(Word and item position data)
---+---

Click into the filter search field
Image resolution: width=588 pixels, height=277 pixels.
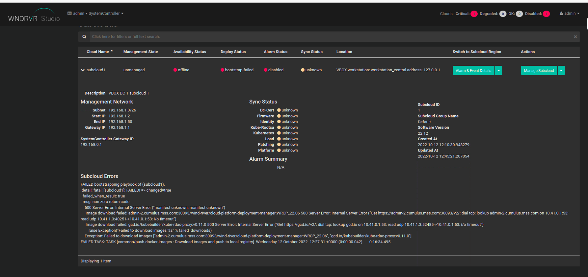[x=329, y=37]
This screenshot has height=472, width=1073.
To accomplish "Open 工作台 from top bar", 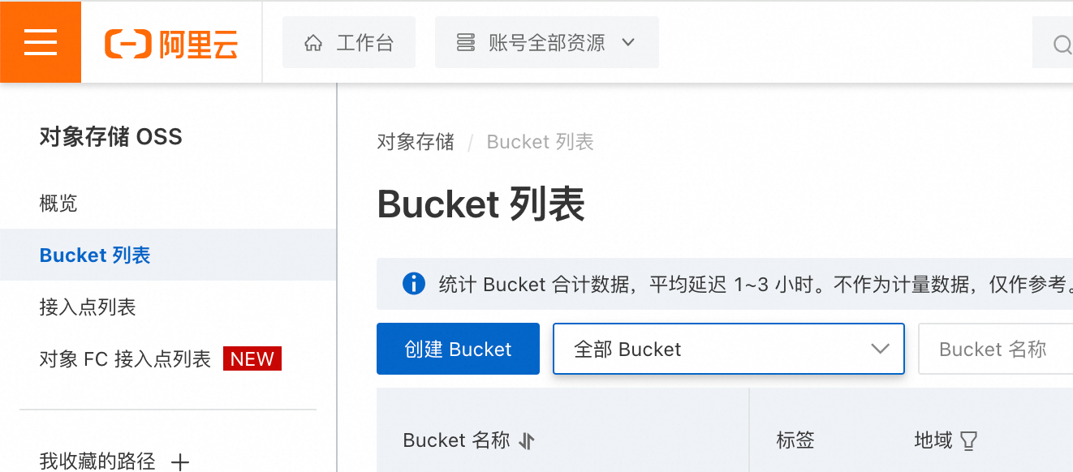I will pyautogui.click(x=349, y=42).
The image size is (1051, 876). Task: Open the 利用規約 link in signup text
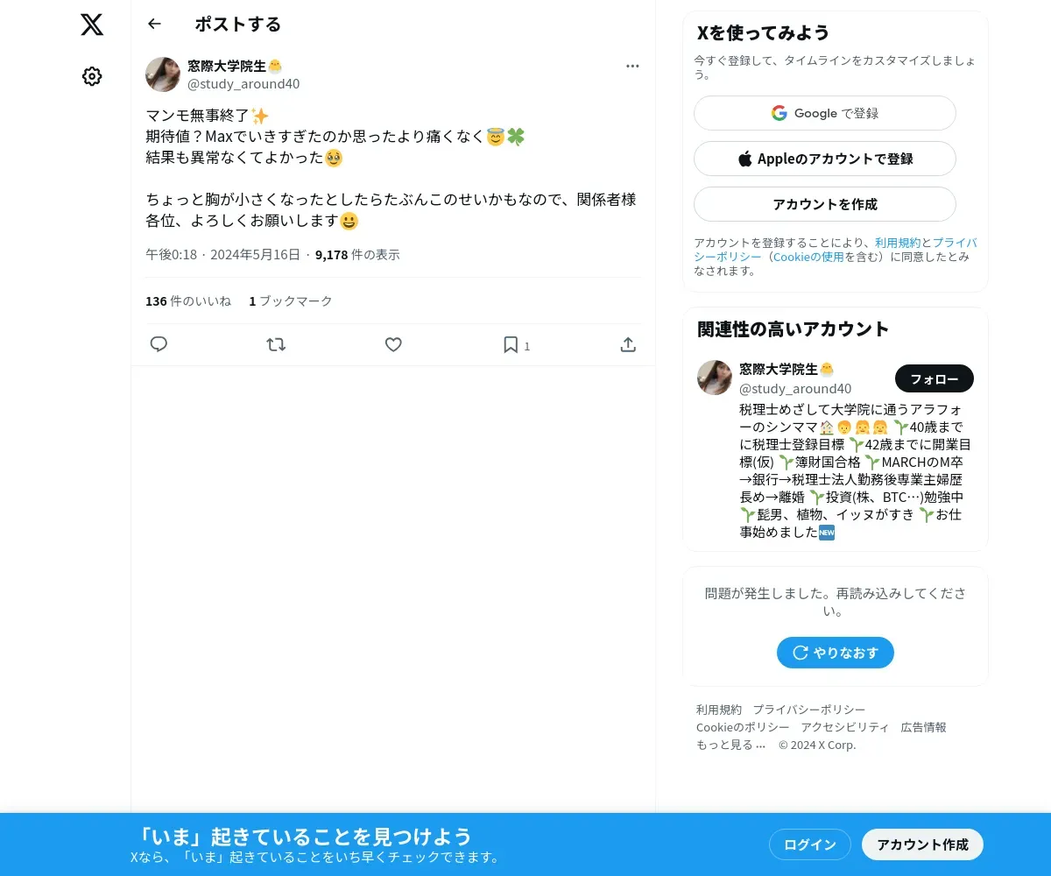point(898,243)
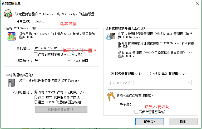Check the do-not-save admin password box
The width and height of the screenshot is (202, 129).
tap(136, 112)
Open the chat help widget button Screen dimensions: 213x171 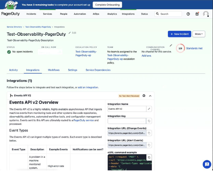[x=207, y=164]

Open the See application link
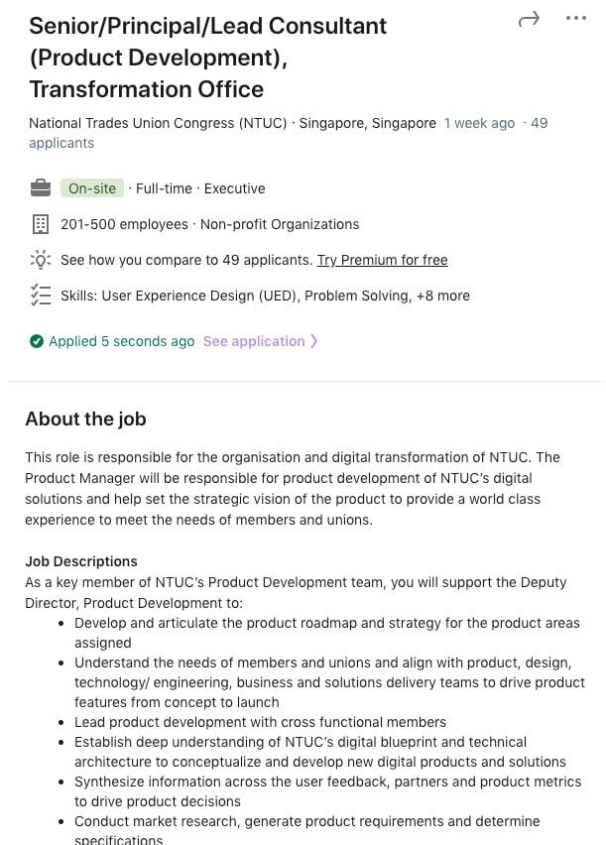[x=254, y=341]
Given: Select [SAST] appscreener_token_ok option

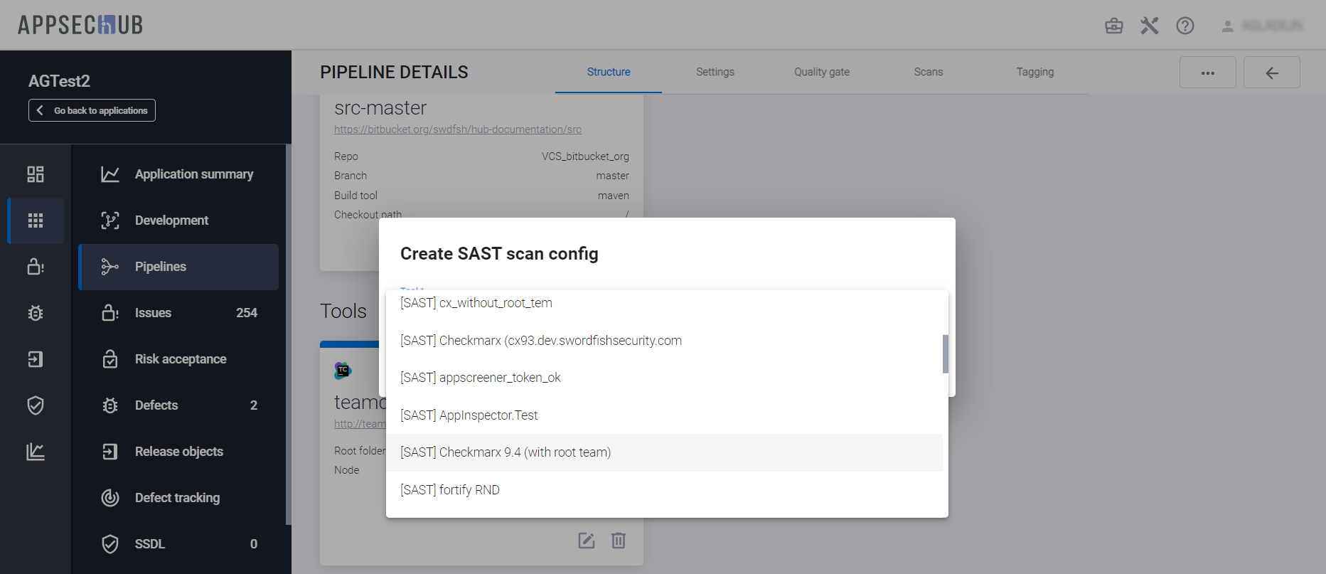Looking at the screenshot, I should point(480,378).
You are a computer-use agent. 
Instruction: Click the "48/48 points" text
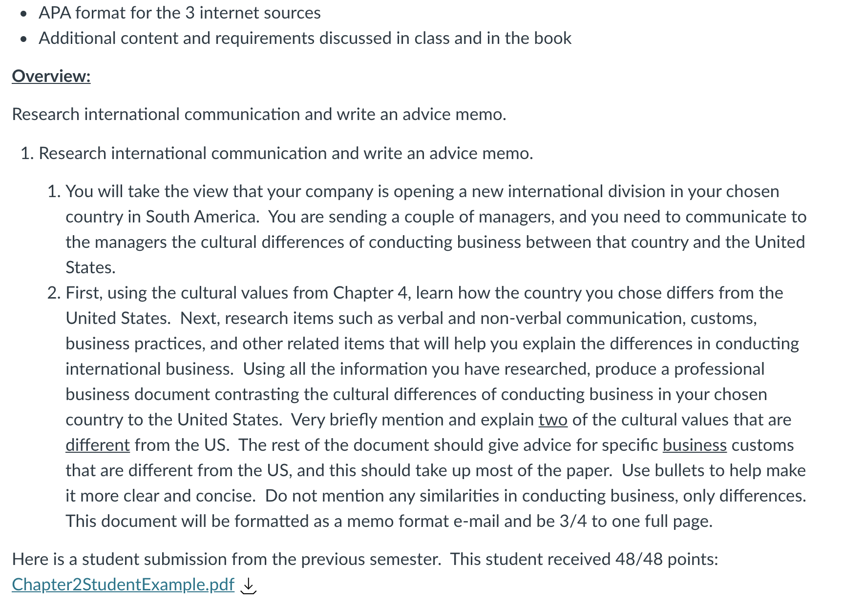tap(667, 559)
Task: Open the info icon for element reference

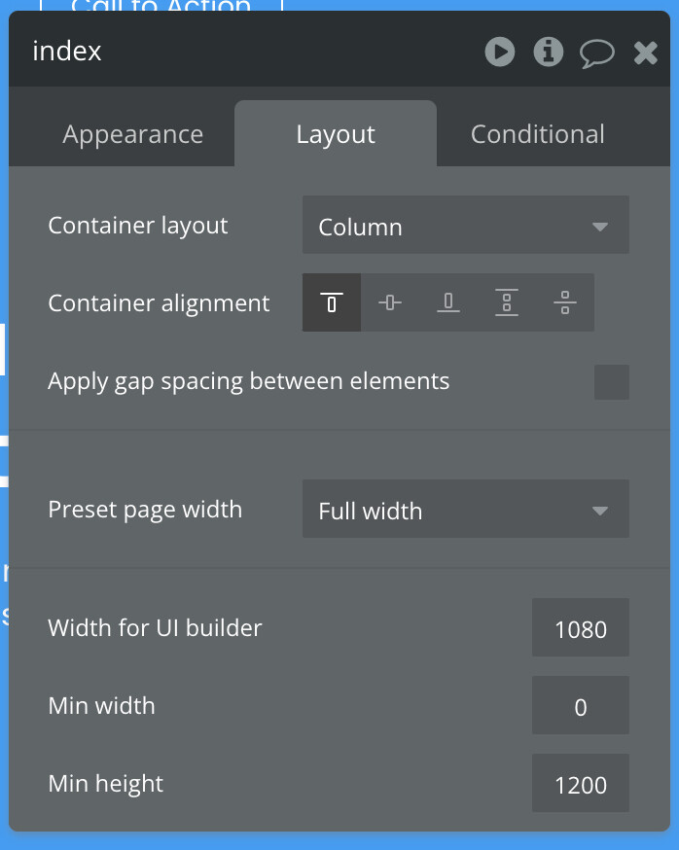Action: [549, 52]
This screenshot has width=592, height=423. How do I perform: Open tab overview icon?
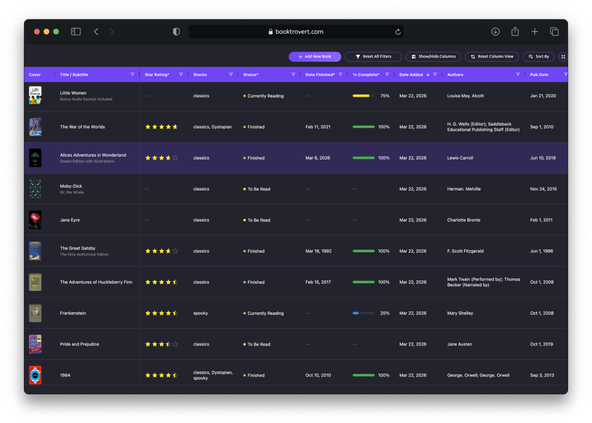(554, 32)
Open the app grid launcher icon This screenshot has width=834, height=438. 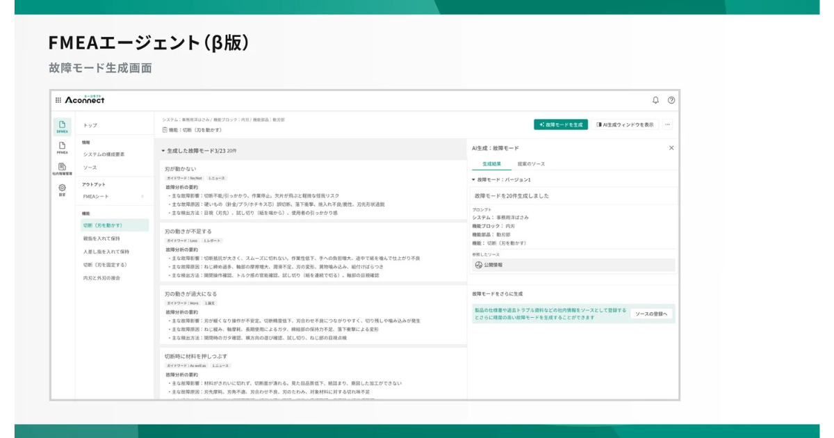coord(58,100)
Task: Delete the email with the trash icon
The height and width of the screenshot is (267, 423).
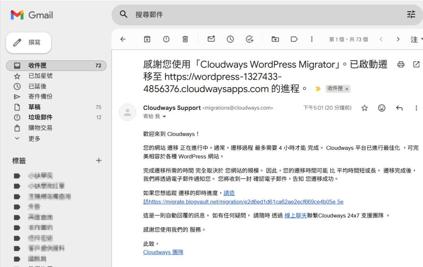Action: [185, 39]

---+---

■ **TASK INSTRUCTIONS**: Rewrite the stretch of the listing from the line containing "Task: Delete the email with the trash icon" through the end, replacing "trash icon" with "bin icon" and keeping everything else the same. Leave the pictures out of your answer.

■ **ANSWER FOR THIS EXERCISE**:
Task: Delete the email with the bin icon
The height and width of the screenshot is (267, 423).
Action: [185, 39]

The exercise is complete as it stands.